Parlons reproduction, si on veut en manger il faut bien que ça arrive une
fois de temps en temps. Ce n'est qu'à la fin du printemps soit au début de sa
maturité que le pétoncle saura s'il doit porter la culotte ou bien être
maîtresse de maison. Avant cette période, les différences sexuelles ne sont
pas apparentes puisque les glandes génitales ne sont pas encore développées.

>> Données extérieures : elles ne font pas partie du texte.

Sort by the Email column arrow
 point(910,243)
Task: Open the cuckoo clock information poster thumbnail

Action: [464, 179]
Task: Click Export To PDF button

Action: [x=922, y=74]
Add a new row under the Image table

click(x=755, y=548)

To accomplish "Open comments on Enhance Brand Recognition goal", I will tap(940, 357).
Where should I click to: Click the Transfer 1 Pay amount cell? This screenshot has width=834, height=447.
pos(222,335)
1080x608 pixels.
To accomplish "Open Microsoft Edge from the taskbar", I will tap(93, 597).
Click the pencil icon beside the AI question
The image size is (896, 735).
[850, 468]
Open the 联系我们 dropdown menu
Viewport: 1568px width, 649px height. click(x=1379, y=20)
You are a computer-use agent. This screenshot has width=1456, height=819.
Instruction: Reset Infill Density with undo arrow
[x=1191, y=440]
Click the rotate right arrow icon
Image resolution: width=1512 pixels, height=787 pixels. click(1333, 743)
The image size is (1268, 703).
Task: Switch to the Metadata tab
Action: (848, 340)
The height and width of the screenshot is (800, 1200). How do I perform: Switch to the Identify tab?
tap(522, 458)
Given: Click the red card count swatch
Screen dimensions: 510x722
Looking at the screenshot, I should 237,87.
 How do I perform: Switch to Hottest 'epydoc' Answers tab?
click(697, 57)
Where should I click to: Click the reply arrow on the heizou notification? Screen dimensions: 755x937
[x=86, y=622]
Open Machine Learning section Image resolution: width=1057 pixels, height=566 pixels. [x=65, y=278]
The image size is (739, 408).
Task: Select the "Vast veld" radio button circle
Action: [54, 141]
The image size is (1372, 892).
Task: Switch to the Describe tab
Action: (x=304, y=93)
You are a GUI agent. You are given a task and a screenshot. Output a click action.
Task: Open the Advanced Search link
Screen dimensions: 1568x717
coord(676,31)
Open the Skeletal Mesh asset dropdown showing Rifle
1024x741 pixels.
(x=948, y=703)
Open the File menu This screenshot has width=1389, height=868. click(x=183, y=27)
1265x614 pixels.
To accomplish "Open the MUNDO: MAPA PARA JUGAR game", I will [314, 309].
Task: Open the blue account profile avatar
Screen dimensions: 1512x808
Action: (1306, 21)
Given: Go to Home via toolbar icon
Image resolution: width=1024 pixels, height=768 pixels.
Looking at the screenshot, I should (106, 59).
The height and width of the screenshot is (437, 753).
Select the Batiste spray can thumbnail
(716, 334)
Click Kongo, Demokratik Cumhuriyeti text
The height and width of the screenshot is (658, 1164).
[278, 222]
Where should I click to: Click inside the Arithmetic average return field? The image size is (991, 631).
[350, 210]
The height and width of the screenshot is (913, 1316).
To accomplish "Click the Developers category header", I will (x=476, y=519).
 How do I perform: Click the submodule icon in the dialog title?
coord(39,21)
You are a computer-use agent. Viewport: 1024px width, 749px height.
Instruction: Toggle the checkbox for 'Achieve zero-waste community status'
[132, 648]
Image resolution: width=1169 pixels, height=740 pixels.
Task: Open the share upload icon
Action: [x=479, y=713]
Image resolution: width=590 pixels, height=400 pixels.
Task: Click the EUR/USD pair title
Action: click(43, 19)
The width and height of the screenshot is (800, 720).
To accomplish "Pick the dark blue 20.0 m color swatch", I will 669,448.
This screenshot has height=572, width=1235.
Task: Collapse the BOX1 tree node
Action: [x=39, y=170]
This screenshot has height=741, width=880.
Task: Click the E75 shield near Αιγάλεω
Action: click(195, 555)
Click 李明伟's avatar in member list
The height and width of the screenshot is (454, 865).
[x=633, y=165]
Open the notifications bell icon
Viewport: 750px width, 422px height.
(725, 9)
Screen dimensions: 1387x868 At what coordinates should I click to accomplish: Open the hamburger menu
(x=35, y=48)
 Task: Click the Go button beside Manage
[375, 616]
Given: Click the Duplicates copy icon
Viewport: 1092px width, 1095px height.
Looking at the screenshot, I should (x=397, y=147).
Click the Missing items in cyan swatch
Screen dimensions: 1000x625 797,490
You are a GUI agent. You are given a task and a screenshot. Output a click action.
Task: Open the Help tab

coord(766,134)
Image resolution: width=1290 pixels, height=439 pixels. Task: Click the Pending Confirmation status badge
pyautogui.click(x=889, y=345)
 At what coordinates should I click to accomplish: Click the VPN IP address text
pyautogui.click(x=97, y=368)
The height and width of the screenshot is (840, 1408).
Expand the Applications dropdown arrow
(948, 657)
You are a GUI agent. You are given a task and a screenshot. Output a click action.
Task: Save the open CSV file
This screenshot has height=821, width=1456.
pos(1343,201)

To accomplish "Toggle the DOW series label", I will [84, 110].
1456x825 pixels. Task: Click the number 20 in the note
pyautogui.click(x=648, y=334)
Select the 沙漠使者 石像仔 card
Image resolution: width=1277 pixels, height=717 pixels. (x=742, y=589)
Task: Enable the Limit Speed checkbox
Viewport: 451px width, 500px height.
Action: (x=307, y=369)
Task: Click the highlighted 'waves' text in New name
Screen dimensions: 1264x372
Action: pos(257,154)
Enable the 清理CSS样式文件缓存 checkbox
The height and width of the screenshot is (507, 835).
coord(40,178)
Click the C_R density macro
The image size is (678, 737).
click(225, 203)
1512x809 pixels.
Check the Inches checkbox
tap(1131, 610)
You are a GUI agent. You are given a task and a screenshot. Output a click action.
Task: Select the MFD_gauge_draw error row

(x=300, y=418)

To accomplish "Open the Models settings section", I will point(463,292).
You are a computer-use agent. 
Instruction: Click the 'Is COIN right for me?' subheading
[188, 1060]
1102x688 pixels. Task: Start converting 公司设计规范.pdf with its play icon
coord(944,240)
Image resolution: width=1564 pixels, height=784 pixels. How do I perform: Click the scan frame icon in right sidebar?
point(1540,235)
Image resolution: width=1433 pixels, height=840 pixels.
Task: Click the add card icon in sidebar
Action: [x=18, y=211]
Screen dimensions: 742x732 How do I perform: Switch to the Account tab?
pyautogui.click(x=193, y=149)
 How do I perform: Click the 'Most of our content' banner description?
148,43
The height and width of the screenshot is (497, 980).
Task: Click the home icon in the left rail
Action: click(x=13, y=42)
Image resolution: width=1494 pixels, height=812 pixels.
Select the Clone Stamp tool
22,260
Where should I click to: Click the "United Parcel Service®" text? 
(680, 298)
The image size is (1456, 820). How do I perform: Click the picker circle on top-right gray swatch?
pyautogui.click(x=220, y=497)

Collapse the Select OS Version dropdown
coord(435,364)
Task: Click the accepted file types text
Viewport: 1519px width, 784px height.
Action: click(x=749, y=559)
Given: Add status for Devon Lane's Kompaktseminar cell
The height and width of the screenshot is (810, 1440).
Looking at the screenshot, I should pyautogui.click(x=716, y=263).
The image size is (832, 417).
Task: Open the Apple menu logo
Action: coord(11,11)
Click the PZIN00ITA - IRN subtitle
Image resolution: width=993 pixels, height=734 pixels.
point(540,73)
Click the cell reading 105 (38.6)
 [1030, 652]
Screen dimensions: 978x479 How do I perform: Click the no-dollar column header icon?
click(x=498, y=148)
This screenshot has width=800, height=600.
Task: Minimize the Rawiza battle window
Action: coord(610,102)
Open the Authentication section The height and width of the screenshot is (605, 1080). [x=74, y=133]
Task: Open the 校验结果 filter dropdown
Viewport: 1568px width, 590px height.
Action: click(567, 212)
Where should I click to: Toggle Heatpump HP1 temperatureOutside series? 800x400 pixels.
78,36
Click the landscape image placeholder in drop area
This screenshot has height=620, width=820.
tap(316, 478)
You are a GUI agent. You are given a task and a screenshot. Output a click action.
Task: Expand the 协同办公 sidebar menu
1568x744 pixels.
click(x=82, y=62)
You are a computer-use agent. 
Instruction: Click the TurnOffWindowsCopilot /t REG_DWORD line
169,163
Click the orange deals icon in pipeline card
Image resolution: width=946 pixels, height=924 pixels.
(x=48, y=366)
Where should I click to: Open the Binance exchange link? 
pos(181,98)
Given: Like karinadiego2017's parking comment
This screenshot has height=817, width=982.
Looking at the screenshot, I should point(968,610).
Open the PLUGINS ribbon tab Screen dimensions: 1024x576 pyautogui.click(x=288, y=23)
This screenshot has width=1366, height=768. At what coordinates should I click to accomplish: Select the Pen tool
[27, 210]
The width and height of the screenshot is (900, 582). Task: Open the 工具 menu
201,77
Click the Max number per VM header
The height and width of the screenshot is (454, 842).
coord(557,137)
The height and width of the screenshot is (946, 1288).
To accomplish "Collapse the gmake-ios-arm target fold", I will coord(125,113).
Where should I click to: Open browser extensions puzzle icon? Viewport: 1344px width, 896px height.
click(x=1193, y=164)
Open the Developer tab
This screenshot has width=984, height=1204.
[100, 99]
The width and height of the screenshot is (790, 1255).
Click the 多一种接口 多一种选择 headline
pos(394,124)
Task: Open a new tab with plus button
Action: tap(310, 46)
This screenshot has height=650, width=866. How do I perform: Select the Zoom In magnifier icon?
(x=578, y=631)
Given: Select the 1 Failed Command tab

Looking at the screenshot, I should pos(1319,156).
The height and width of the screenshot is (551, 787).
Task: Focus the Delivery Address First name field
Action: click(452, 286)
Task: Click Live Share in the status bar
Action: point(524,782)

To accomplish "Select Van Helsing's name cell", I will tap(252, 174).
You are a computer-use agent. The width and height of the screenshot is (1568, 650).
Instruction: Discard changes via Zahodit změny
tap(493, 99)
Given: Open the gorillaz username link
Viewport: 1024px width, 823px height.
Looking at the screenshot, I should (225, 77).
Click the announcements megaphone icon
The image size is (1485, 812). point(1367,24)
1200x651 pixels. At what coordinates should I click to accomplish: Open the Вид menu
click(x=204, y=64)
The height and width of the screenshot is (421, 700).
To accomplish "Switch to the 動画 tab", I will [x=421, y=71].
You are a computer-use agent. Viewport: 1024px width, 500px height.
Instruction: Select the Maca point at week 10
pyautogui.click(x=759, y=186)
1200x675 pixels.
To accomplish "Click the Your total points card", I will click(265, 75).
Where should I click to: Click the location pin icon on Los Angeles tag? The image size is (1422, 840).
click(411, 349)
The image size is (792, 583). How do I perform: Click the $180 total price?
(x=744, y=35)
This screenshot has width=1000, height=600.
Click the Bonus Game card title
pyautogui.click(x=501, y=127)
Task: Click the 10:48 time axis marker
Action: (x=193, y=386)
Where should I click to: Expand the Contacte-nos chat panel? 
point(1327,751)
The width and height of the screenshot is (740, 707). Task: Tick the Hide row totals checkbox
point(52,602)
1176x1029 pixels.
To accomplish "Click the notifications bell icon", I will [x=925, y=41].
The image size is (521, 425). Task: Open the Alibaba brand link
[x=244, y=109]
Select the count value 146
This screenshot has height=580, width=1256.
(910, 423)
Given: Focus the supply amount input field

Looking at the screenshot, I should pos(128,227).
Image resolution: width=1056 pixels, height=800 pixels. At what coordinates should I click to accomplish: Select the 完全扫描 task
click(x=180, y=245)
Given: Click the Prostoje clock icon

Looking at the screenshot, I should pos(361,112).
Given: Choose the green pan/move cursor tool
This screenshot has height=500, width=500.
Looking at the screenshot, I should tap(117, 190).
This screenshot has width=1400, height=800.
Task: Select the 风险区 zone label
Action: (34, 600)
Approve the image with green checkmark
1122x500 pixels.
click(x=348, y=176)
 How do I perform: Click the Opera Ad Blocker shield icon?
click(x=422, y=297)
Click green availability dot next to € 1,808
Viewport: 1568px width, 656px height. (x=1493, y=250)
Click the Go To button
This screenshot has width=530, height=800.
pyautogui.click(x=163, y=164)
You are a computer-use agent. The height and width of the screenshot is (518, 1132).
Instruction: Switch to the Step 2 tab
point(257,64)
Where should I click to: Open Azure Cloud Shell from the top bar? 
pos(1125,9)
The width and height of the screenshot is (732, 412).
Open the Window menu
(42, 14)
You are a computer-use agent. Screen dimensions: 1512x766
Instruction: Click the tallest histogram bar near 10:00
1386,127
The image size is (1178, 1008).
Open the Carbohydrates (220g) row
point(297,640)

Dès que le mois de juin s'amorce, ces glandes prendront la forme d'un rein de
couleur rouge corail chez la femelle et crème chez le mâle. Puis vers la fin
août, la femelle libère dans l'eau des oeufs microscopiques (.08mm) qui sont
ensuite fécondés par le sperme des mâles. À l'état de larves pendant 3
semaines, ces jeunes seront bercés au gré des courants parfois sur de longues
distances. De la grosseur d'une tête d'épingle, les larves se dotent alors
d'un pied qui produit un byssus; c'est le début d'une vie sédentaire. S'ils ne
sont pas attaqués par les étoiles de mer, les bigorneaux perceurs, les
crustacés, la morue, la plie et le poisson-loup, ils peuvent espérer vivre
jusqu'à 5 ou 7 ans sans être dérangés par l'Homme puisque c'est à ce stade
qu'ils atteignent leur grosseur commerciale. Par contre, si le pétoncIe est
trop vieux sa chair sera de mauvaise qualité dû à l'effort constant qu'il
aura dû fournir pour réparer sa coquille rongée par des vers perceurs ou des
éponges.
Donc, si vous voulez un bon lunch, recherchez les spécimens de plus de 5 ans
à la coquille saine. Le meilleur temps de récolte: fin août ou début
octobre, car à ce moment les glandes génitales appelées corail seront à leur
plein développement. Pourquoi? Tout simplement c'est que cette partie du
pétoncle est un délice lorsque frit dans la poêle au même titre que le
muscle central si connu. Certains mangent ce muscle cru, mais fraîchement sorti
de l'eau et encore mouvant, cela donne une impression plutôt désagréable dans
la bouche. Peut-être que j'aurais dû attendre qu'il soit mort... J'ai quand
même apprécié un vrai festin par la suite puisqu'en mangeant presque tout
l'intérieur d'une coquille soit le muscle, le corail et les yeux: c'est
l'équivalent de 3 pétoncles sur une table de restaurant. Je vous jure
qu'après une entrée de ce genre, la morue fraîche faisait presque piètre
figure. Elle a dû attendre que notre appétit revienne. C'est dommage que seul
le muscle central soit commercialisé en Amérique du Nord car les gourmets
apprécieraient le fin goût du corail.
Même si le pétoncle n'est pas l'animal le plus grouillant ou le plus
attrayant de nos eaux cela vaut la peine d'aller s'asseoir quelques instants sur
un banc de coquilles St-Jacques et de contempler de plus près ces petits yeux
bleus aux paupières de calcaire qui semblent vous observer de toute part.